On RGD-containing hydrogels punctate focal adhesion organization, as measured by paxillin staining, was observed near the periphery of the majority of cells on stiff elastic substrates (Figs. 5b and 6). In contrast, fibroblasts on soft viscoelastic substrates, more reminiscent of normal healthy soft tissue, contained little to no punctate localization of paxillin, which can be attributed to the increase in viscous character (loss modulus) preventing spreading and the formation of larger FAs.

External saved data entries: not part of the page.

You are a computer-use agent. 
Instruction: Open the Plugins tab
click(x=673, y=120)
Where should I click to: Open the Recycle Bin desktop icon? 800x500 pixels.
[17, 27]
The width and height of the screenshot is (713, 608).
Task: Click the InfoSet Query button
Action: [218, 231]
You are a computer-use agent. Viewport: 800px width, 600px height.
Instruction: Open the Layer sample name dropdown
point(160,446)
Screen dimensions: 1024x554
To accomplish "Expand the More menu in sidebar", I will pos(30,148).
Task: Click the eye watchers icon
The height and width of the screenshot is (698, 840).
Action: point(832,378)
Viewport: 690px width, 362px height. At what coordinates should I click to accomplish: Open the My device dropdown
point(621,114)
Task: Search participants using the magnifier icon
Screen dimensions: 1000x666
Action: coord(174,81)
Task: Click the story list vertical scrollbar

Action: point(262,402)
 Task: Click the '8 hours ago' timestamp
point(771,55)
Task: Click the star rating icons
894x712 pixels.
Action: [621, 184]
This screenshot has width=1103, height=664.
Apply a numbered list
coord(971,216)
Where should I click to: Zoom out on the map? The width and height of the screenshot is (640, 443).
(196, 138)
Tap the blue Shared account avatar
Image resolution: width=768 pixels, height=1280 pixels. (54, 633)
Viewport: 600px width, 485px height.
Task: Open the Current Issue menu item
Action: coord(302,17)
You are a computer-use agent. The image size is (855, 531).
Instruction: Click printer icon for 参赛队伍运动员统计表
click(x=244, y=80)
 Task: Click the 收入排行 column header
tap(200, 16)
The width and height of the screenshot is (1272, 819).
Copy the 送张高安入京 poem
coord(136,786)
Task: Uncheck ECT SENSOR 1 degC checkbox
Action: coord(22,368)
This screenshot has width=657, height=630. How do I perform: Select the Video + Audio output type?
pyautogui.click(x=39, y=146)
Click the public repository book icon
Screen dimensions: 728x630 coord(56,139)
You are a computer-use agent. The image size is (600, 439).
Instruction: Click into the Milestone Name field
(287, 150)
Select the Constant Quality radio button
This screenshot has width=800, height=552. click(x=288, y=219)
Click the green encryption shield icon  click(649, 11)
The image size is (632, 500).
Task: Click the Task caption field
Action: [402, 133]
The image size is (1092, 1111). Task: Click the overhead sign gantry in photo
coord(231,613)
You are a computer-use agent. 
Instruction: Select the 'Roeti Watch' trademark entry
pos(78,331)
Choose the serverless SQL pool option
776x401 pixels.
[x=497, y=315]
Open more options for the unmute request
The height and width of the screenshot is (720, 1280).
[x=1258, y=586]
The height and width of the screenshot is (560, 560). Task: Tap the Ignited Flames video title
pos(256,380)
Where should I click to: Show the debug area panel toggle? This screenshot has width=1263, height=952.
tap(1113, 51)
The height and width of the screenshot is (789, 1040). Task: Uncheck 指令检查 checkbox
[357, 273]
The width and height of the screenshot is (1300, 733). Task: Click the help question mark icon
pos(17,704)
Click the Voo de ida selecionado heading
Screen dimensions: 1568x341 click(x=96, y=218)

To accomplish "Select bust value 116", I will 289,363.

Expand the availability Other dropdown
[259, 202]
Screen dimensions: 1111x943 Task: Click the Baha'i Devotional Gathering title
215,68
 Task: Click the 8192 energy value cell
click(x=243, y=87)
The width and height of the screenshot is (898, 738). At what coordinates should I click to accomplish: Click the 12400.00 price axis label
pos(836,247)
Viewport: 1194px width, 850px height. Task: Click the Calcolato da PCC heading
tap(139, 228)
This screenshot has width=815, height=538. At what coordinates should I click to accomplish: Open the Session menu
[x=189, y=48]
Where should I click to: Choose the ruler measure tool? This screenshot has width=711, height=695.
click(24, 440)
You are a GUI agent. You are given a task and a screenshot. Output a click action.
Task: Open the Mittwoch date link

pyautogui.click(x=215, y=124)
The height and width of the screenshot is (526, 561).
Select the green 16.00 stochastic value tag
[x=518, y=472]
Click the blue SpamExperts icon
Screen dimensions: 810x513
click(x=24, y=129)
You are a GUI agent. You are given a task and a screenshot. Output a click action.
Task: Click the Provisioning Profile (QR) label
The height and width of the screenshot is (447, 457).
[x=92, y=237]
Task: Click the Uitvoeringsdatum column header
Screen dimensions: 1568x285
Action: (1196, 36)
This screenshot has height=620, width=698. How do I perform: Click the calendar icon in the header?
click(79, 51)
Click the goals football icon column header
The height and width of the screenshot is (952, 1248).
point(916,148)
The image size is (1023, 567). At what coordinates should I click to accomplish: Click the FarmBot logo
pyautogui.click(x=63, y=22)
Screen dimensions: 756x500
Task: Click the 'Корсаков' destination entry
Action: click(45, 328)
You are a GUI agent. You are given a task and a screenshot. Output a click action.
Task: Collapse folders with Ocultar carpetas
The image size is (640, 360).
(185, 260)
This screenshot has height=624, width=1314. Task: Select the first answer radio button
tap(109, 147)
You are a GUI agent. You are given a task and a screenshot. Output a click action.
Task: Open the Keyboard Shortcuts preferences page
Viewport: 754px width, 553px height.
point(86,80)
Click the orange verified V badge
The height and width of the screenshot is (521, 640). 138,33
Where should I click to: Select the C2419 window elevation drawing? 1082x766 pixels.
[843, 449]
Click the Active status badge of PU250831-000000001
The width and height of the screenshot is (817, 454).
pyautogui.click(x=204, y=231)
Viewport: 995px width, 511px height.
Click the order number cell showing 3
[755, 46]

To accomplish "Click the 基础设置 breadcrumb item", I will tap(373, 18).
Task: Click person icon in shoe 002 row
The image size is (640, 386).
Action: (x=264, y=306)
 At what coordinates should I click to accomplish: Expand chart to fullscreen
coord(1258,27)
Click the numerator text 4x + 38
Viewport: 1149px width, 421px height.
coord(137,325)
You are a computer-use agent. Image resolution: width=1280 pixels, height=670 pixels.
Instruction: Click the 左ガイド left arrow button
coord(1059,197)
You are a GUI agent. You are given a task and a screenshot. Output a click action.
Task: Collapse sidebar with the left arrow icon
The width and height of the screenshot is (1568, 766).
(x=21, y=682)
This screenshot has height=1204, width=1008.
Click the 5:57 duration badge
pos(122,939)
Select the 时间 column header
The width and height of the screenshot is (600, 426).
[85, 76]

Fibroblasts on soft elastic and stiff viscoelastic substrates displayed a mix of punctate paxillin staining and diffuse staining. Cells on Fn9*10 hydrogels, which typically remained rounded regardless of stiffness or viscoelasticity, showed mainly diffuse paxillin staining. Fibroblasts on Fn4G αvβ3-engaging elastic hydrogels also led to a mix of punctate paxillin structures and diffuse staining, similar to those seen with RGD groups. Again, viscoelasticity played a role in suppressing the formation of larger focal adhesions. These findings were also observed quantitatively with fibroblasts on αvβ3-engaging hydrogels (RGD, Fn4G) displaying increased focal adhesion area (Fig. S11). However, some large, mature FAs were observed for fibroblasts seeded on soft elastic Fn4G hydrogels. Together, these results suggest that preferential αvβ3 binding may facilitate focal adhesion maturation and subsequent actin stress fiber organization and spreading even on soft hydrogels that are more linearly elastic, perhaps mimicking the soft but less viscoelastic mechanical environment observed in active fibroblastic foci in progressive pulmonary fibrosis.26

Figure 6
figure 6

Preferential αvβ3 integrin engagement promotes larger focal adhesion formation. (a) Human lung fibroblasts seeded on hydrogels preferentially binding αvβ3 displayed more punctate paxillin staining on stiff elastic substrates, but viscoelasticity suppressed focal adhesion organization and maturation. Scale bars: 50 μm. (b) Ridgeline plots of focal adhesion length (determined via quantification of paxillin staining) for fibroblasts cultured on hydrogels for 1 day. Plots are grouped by ligand and superimposed to show variance as a function of stiffness and viscoelasticity. (c) The percentages of focal adhesion lengths over 1.5 μm for each hydrogel group. Fibroblasts on Fn9*10-functionalized α5β1-engaging hydrogels had smaller focal adhesions regardless of stiffness and viscoelasticity. *: P < 0.05, **: P < 0.01, ***: P < 0.001; n > 180 adhesions from at least 3 hydrogels per experimental group.

Conclusions

We have described the successful design and implementation of a modular hydrogel platform enabling independent control of covalent crosslinking, incorporation of supramolecular guest–host interactions, and functionalization with cell adhesive groups differentially engaging integrin heterodimers. Hydrogels with stiffnesses approximating normal and fibrotic lung tissue were synthesized in both elastic and viscoelastic forms presenting either RGD or Fn fragments promoting preferential α5β1 or αvβ3 binding. We then showed that fibroblasts seeded on hydrogels preferentially engaging αvβ3 (RGD, Fn4G) generally showed increased spreading, actin stress fiber formation, and focal adhesion size on stiffer elastic hydrogels, but viscoelasticity played a role in suppressing spreading and focal adhesion maturation regardless of adhesive ligand presentation. In particular, fibrosis-associated αv engagement on Fn4G-modified hydrogels promoted increased spread area and focal adhesion size, even on softer elastic materials. Together, these results highlight the importance of understanding the combinatorial role that viscoelastic and adhesive cues play in regulating fibroblast mechanobiology.